The high-priced help with the Ivy League Ph.D.’s were sure drinking there own Kool Aid back then
John-
I didn’t look at the contributors for every senator and congressman, but I looked at a lot, and the banks were always among the top contributors. I think the theory that the Federal Reserve is somehow free of political pressure is so much bunk.
There were a lot of profits being made in subprime foolishness, and the Fed needed an excuse for not “pricking the bubble” and “taking away the punch bowl”. The economy was booming, Greenspan was looking like a hero, and the Fed didn’t have the moral fortitude to do what they needed to do.
John M,
Did you hear the one about President Bush running for office again in 2012?
http://www.associatedcontent.com/article/1456747/former_president_bush_will_run_for.html?singlepage=true&cat=2
Twist,
What profits?

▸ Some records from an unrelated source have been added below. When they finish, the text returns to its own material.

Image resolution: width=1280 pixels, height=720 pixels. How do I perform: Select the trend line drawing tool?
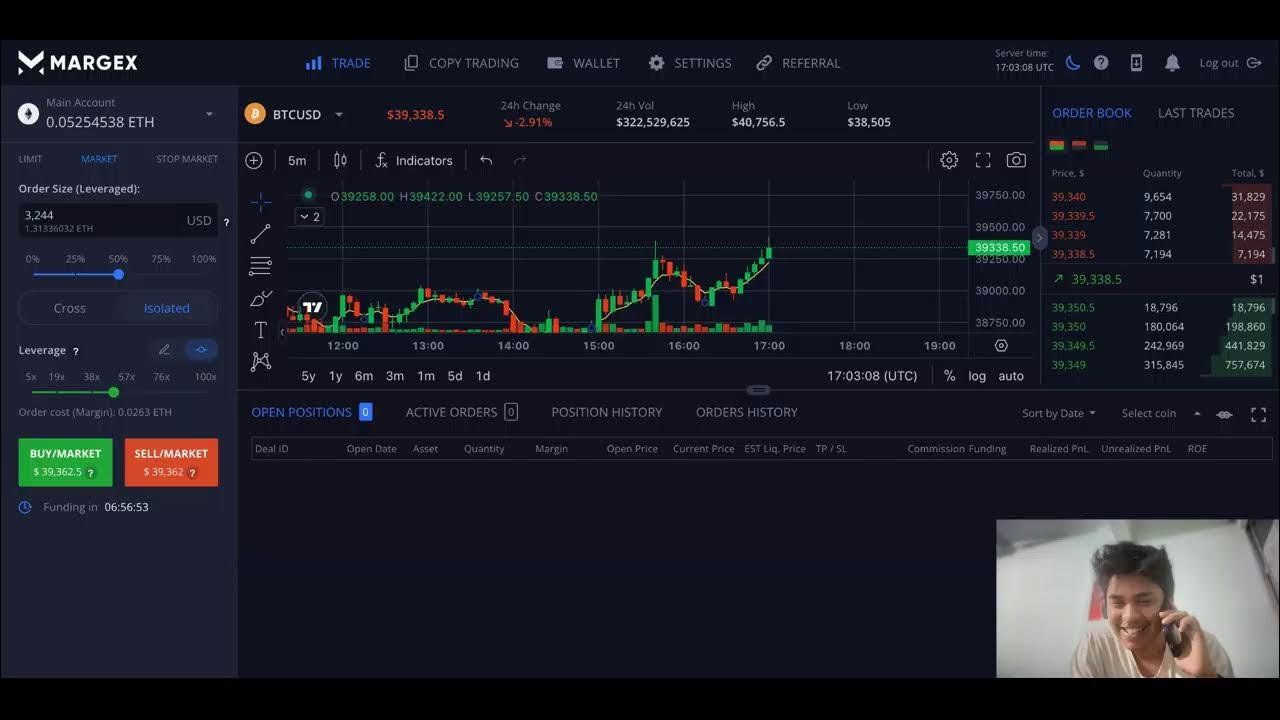260,234
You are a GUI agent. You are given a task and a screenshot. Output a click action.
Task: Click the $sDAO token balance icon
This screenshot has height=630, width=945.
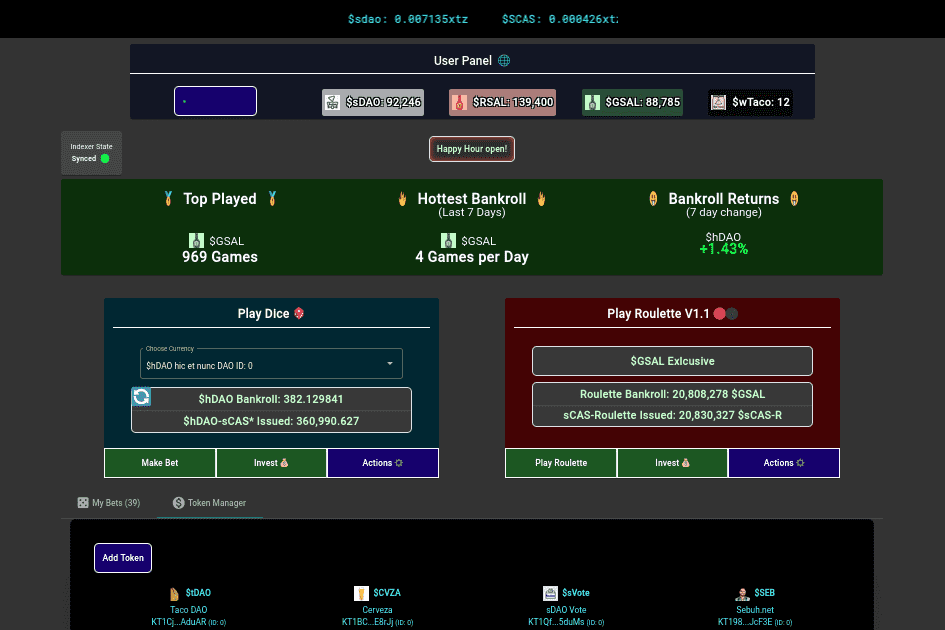[x=333, y=102]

You mean double entry computurized book keeping blips and blaps the Fed still calls M3?
http://www.associatedcontent.com/article/587683/the_real_estate_bust_turns_into_a_global.html?singlepage=true&cat=54
AlexSGabor-
There were a number of CEOs, fraudsters and others who managed to milk the system enough that their personal profits managed to keep them comfortably ahead of M3 issues.
That said, you point is well taken.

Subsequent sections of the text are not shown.